▶ Exercise brief:
Copy out the stretch of items below, from the line containing "Click the checkmark on the selected color" through the line containing "coord(861,757)", without changing anything.

▶ Records for the exercise:
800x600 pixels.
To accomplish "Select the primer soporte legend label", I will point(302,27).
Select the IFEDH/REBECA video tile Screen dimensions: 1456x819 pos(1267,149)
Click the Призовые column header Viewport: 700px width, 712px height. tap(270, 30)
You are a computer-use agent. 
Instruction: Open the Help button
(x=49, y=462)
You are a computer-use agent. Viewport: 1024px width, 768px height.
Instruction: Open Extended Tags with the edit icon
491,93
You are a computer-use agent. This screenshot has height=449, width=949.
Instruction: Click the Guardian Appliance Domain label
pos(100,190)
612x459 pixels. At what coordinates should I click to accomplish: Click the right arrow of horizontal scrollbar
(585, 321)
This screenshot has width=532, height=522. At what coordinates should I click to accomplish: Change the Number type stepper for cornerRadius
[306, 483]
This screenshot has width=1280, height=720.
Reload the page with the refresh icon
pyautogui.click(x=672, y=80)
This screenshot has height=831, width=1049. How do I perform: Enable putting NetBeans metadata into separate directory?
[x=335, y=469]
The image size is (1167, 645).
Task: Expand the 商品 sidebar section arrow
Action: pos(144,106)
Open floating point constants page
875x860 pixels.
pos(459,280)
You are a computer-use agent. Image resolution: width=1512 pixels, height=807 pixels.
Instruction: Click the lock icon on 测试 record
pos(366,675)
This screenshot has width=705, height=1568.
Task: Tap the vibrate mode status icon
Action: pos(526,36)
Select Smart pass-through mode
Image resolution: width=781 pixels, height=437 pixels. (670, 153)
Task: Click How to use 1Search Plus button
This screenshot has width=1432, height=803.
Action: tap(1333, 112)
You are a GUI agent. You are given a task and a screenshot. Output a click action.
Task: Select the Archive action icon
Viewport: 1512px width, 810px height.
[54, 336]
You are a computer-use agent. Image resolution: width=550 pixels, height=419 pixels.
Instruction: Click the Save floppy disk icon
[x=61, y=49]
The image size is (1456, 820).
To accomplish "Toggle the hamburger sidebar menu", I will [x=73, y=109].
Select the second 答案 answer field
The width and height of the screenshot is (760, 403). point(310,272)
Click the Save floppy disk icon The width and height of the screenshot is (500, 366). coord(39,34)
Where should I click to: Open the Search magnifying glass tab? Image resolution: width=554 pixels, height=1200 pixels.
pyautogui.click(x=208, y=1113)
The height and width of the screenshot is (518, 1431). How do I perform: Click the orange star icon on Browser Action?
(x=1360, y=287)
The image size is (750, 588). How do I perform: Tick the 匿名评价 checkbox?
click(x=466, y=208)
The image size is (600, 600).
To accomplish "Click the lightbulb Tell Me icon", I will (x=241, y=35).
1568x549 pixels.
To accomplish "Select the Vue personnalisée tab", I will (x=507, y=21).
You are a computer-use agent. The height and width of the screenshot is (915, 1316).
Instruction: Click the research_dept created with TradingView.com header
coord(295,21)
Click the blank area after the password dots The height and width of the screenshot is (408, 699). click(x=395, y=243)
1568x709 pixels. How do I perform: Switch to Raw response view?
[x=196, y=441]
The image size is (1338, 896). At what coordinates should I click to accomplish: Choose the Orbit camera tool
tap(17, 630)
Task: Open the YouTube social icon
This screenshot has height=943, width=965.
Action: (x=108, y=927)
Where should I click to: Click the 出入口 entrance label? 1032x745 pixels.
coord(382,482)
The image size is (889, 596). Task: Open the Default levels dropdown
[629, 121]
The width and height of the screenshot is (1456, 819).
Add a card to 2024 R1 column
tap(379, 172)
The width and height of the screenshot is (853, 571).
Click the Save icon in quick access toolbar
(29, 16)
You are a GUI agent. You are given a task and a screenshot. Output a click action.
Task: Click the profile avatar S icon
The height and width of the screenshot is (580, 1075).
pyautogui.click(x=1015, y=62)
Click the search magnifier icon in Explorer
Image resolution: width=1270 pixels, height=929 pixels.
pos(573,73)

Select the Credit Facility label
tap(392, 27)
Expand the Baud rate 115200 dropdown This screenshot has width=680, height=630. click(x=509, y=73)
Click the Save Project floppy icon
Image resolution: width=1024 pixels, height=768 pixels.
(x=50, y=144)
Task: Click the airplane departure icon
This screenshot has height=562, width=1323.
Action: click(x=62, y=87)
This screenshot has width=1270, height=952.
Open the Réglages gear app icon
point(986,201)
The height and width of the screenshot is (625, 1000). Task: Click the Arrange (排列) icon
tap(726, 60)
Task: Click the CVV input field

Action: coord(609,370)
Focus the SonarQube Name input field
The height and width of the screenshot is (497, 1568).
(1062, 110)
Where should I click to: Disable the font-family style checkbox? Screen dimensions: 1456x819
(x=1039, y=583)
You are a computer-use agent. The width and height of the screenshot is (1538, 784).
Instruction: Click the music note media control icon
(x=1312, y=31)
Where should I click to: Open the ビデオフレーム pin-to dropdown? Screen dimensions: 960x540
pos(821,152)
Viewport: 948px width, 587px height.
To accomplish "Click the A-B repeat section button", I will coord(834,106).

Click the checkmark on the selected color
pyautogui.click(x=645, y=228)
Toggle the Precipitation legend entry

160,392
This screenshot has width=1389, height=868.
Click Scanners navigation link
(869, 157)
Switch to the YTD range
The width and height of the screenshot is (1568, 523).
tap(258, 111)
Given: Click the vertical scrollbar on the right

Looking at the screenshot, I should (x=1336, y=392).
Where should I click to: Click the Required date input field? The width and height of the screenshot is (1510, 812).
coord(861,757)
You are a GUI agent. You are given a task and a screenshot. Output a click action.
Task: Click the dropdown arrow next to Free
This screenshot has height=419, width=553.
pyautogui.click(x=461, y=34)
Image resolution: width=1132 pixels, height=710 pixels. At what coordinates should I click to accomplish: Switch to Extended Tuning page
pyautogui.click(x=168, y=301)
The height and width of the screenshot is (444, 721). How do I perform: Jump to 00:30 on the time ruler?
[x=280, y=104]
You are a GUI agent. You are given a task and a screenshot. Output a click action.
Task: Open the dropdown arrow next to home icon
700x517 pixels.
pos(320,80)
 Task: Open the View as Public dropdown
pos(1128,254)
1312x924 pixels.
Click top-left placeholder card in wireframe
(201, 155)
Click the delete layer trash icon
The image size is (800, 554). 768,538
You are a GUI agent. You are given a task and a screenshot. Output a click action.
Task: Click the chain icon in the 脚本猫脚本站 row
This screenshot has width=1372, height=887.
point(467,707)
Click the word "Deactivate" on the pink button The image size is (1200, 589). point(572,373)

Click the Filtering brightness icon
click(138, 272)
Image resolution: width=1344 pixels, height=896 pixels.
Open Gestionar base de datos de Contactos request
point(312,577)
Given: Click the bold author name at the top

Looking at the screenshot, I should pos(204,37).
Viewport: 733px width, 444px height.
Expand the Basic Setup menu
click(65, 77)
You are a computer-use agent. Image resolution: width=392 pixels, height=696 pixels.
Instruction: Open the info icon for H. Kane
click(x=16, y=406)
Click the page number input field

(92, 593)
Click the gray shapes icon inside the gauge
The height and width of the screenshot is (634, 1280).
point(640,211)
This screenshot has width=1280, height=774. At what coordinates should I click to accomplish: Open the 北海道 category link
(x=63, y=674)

▶ Result below:
Click the checkmark on the selected color
pyautogui.click(x=645, y=228)
Toggle the Precipitation legend entry

160,392
This screenshot has width=1389, height=868.
Click Scanners navigation link
(869, 157)
Switch to the YTD range
The width and height of the screenshot is (1568, 523).
tap(258, 111)
Given: Click the vertical scrollbar on the right

Looking at the screenshot, I should (x=1336, y=392).
Where should I click to: Click the Required date input field? The width and height of the screenshot is (1510, 812).
coord(861,757)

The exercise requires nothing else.